Miss Mitchell painted intermittently for several days, and then determined to abandon the picture. Unlike many New York artists, who scrape, scoop and change, she normally adds paint and rarely makes basic alterations, preferring, rather, to destroy the whole work.
However in the case of Bridge, she hesitated and decided to save this canvas for future study. The picture was rejected because the feeling was not specific enough, and because the painting was not “accurate.” To her, accuracy involves a clear image produced in the translation of the substance of nature into the nature of memory. It also involves the mechanics of abstract painting, the creation of a positive-negative ambiguity necessary to achieve such clarity. “Lines,” for instance, can’t just float in representational space.” When asked about color, she shrugged and said, “I guess I would wish it not to be what Hoffmann calls ‘monotonous,’ that is tonal and boring”; on light, “I hate it when it looks muddy [earthbound].” “Motion is important, but not in the Futurist sense. A movement should also sit still [the peregrination of memory].” The artist’s armlong sweeps are always caught back in horizontal and vertical lines, giving her paintings their structure. Above all, she must like her pictures. She stressed, “I am not a member of the make-it-ugly school.” Her works are, what Baudelaire called “the mnemotechny of the beautiful.”
After putting aside the first canvas, she became somewhat depressed and found it difficult to work. Yet she felt that she had to, so she forced herself to paint, but what? Miss Mitchell needs a subject she likes in order to feel positively enough to work. A friend jokingly suggested that she paint a poodle she once had swimming. The dog, George, became the mnemonic catalyst which provided the remembered attitude, and the beach in East Hampton furnished the remembered landscape image, although once the painting was started, it took over.

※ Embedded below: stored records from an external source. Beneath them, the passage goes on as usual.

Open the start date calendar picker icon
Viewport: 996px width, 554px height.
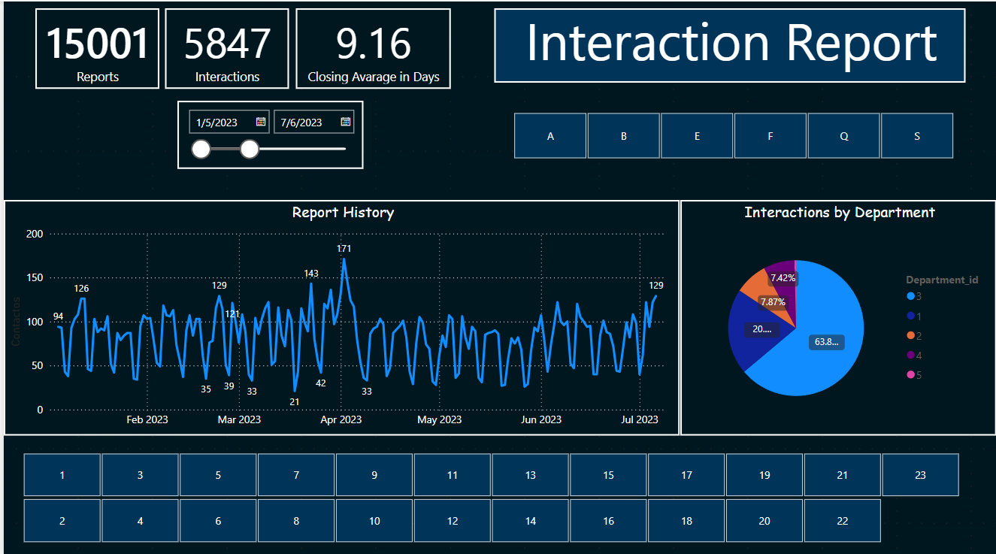point(261,122)
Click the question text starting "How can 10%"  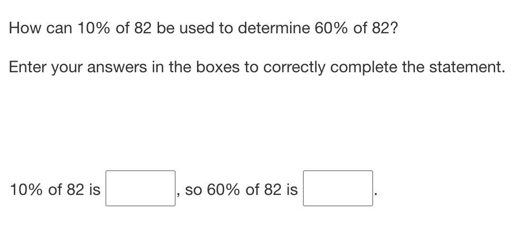[203, 29]
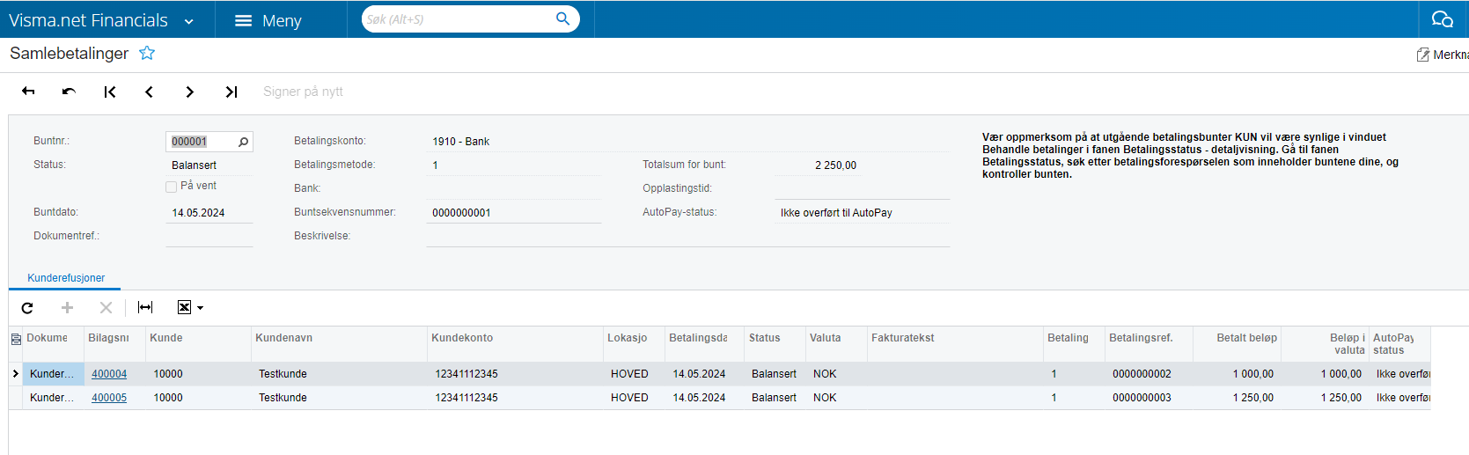Sort by Betalt beløp column header
The height and width of the screenshot is (455, 1469).
[1246, 338]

George Swimming at Barnes Hole began as a lambent yellow painting, but during the second all-night session, the work changed. The lustrous yellows turned to opaque whites, and the feeling became bleak; therefore, “but It Got Too Cold.” The artist did not carry her buoyancy any further; the beach was transposed from summer to fall. It seemed as if the hurricane that struck East Hampton in the autumn of 1954 invaded the picture. Since her early childhood, lake storms have been a frightening symbol both of devastation and attraction, and the sense of tempestuous waters appears frequently in her work. Miss Mitchell painted four hurricane canvases based on this experience in 1954. George is a return to this series, the realization of what was attempted then. This picture is less linear than her work in the intervening years. The contrast of the happy heat of the multi-colored central image, the shimmering water and the sun-streaked atmosphere with the fearful suggestion of the impending hurricane creates a remarkably subtle tension.
The artist stretched the finished canvas, which measured 86 by 78 inches, without trimming any away, and decided to include it in her show at the Stable gallery that spring [A.N., Mar. ‘57]. She liked George, but felt that it still lacked a certain structure and an “accuracy in intensity.” When asked about her personal meanings in this work and their communication, she answered: “If a painting comes from them, then they don’t matter. Other people don’t have to see what I do in my work.” As time goes on, past pictures become increasingly remote, and Joan Mitchell tends to see them as others do, as paintings. The vital matter is transferred to works in progress.